Action item — Write out the records once more, exactly, and keep any image out.

___

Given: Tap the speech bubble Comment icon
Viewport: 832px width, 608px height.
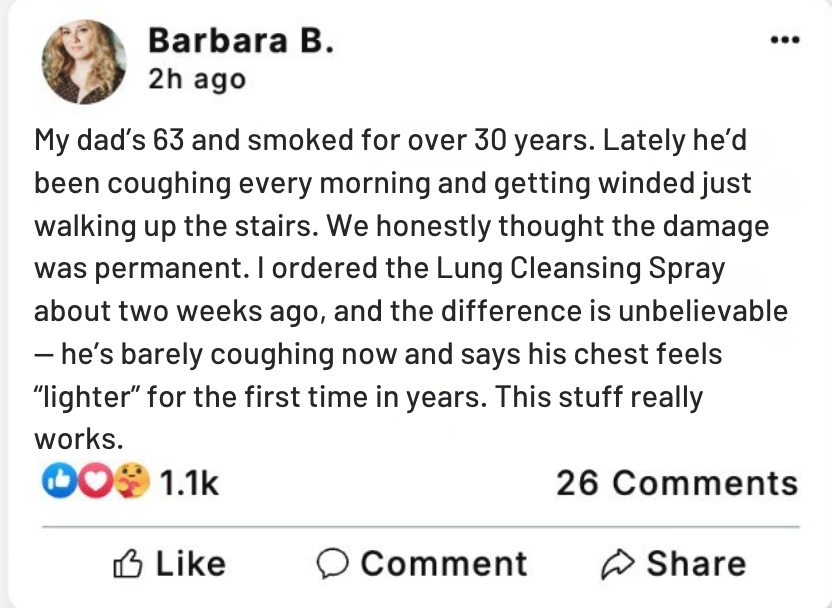Looking at the screenshot, I should click(332, 564).
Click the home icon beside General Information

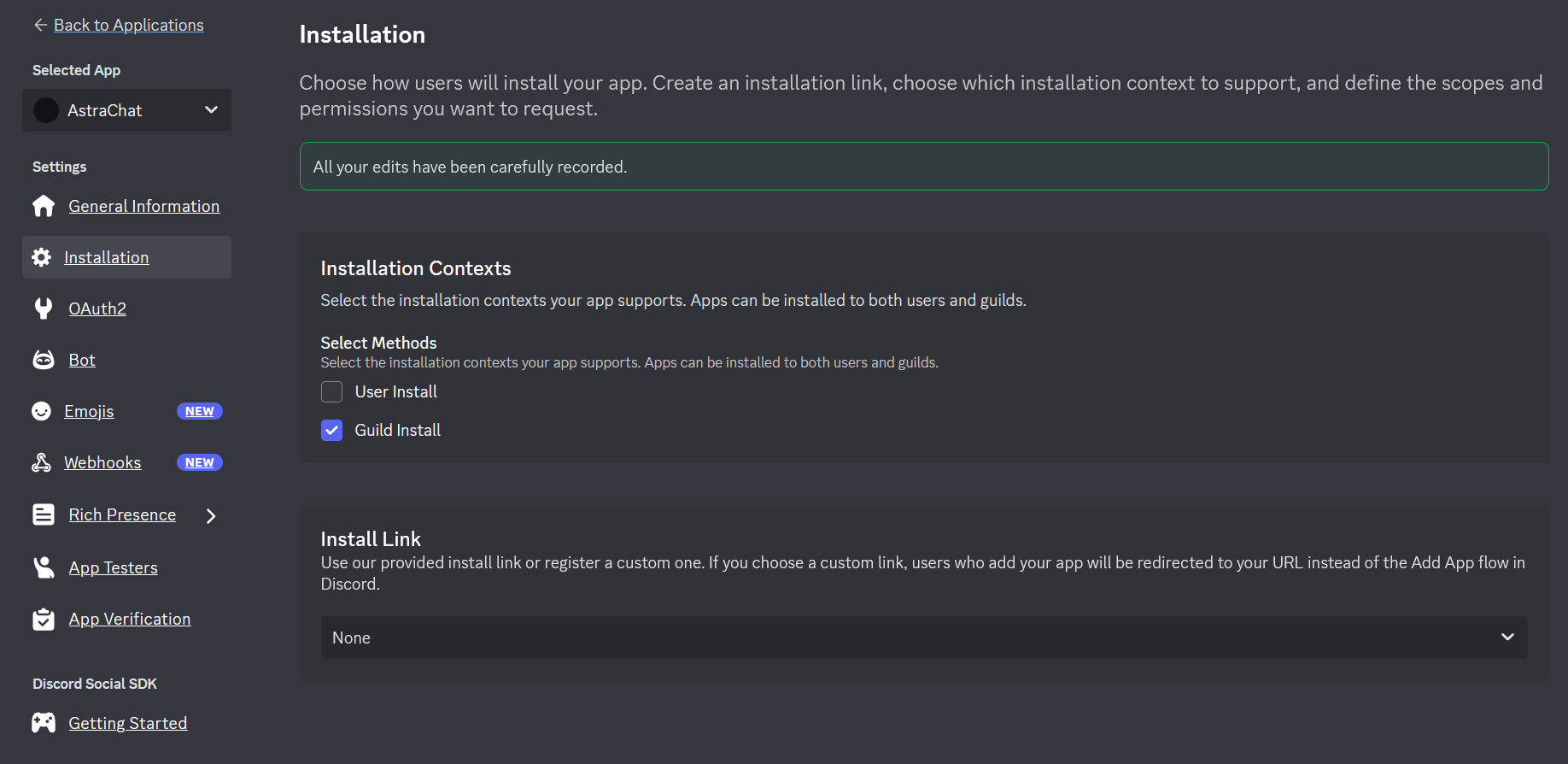click(x=44, y=206)
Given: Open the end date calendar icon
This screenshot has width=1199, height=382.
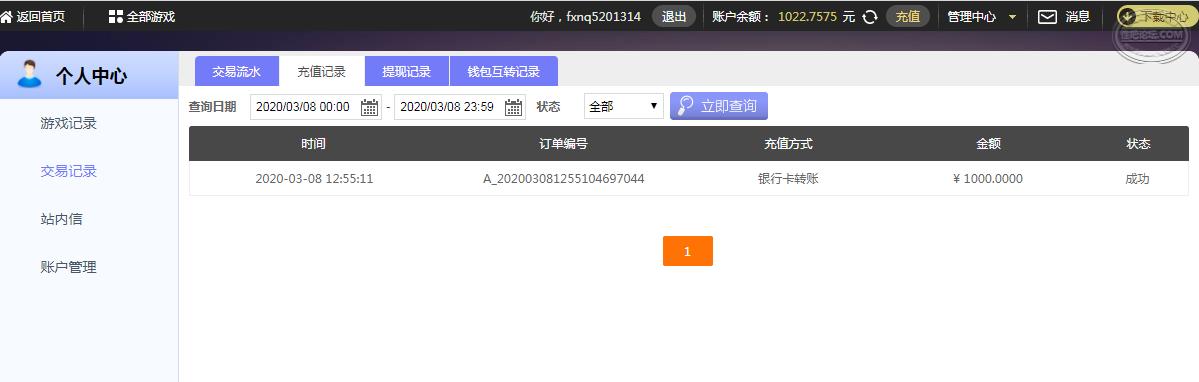Looking at the screenshot, I should pos(514,107).
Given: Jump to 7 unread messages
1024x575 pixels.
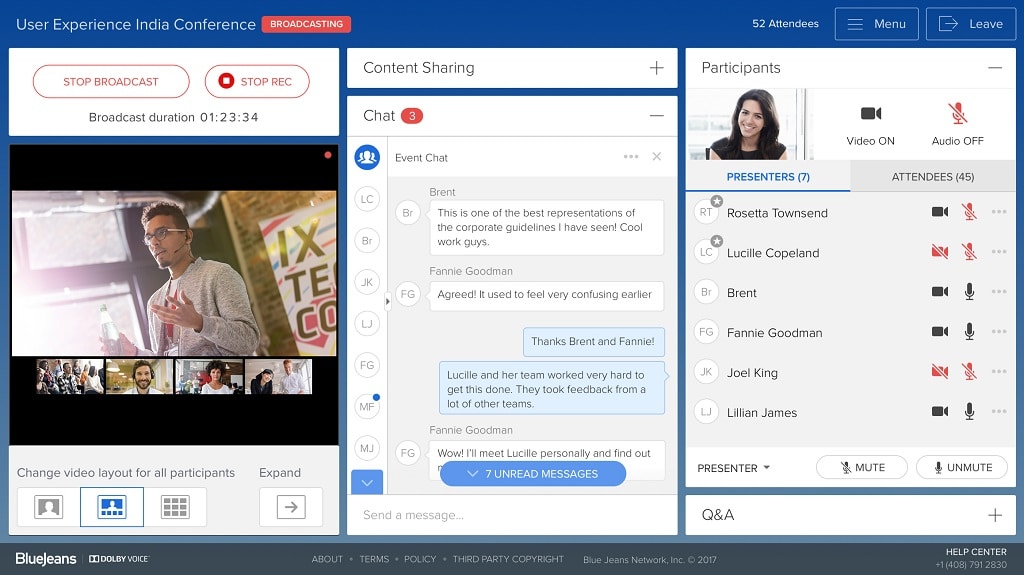Looking at the screenshot, I should [x=532, y=474].
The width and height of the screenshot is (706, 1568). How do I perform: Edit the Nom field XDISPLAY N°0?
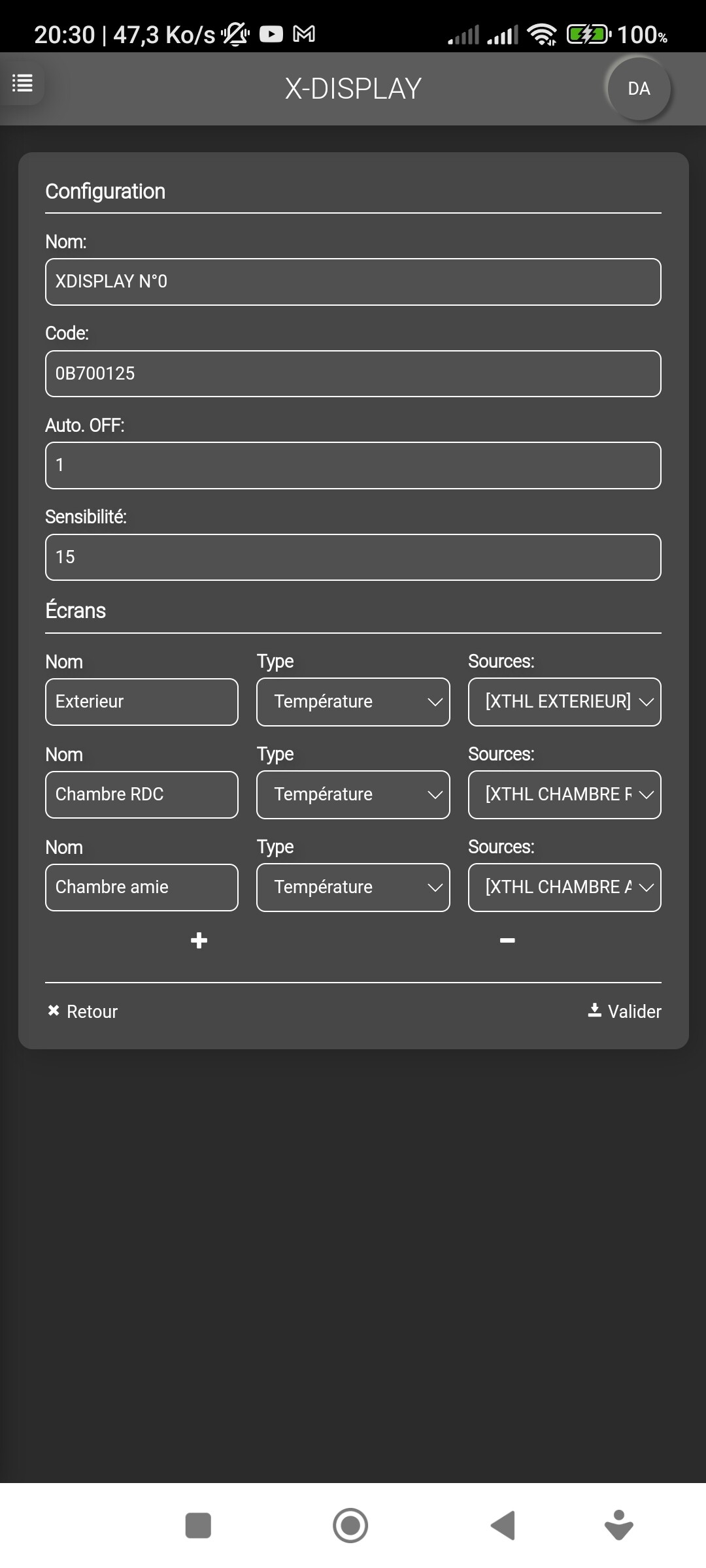[353, 282]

___

Written response —
Given: Tap the speech bubble Comment icon
Viewport: 832px width, 608px height.
Looking at the screenshot, I should click(332, 564).
Click the home icon beside General Information

click(x=44, y=206)
Given: Open the end date calendar icon
This screenshot has width=1199, height=382.
Looking at the screenshot, I should pos(514,107).
Given: Jump to 7 unread messages
1024x575 pixels.
Looking at the screenshot, I should [x=532, y=474].
The width and height of the screenshot is (706, 1568). How do I perform: Edit the Nom field XDISPLAY N°0?
[353, 282]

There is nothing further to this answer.